== Segment start ==

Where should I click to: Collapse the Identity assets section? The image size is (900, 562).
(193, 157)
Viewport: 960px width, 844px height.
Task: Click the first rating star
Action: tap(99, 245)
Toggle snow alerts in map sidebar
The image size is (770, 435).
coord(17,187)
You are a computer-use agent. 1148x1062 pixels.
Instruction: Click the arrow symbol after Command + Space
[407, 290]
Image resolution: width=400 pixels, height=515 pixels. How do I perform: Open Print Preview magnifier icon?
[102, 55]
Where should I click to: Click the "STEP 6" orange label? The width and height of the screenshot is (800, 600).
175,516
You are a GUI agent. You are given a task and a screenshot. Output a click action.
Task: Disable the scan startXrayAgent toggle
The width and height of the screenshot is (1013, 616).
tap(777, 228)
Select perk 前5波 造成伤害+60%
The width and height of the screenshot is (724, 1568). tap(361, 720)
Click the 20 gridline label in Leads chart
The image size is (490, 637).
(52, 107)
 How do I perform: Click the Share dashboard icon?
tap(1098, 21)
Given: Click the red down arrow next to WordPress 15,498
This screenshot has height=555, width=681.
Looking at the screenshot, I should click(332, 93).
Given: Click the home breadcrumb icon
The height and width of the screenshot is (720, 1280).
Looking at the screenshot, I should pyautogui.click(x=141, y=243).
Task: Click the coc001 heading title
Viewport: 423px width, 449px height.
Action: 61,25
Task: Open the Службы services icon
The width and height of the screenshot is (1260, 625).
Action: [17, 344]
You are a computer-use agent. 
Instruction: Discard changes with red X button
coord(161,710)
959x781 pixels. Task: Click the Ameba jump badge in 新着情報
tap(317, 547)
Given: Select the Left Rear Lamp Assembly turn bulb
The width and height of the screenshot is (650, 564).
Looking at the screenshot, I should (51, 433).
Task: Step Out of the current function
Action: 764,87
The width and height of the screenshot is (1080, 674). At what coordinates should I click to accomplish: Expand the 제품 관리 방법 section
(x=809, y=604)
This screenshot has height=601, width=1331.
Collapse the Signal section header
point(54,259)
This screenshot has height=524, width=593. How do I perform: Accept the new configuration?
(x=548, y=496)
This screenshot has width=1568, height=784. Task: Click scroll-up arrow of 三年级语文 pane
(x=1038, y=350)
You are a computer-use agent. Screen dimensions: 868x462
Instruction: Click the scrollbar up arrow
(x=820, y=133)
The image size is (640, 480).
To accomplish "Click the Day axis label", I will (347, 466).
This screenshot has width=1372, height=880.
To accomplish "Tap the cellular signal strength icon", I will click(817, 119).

== Segment end ==

* Work to be completed
From the material above, retype precisely the lines between the line holding "Given: Click the home breadcrumb icon" and the line holding "Task: Open the Службы services icon", inclusive, and nothing beyond them.

* Completed exercise
Given: Click the home breadcrumb icon
The height and width of the screenshot is (720, 1280).
Looking at the screenshot, I should pyautogui.click(x=141, y=243).
Task: Click the coc001 heading title
Viewport: 423px width, 449px height.
Action: 61,25
Task: Open the Службы services icon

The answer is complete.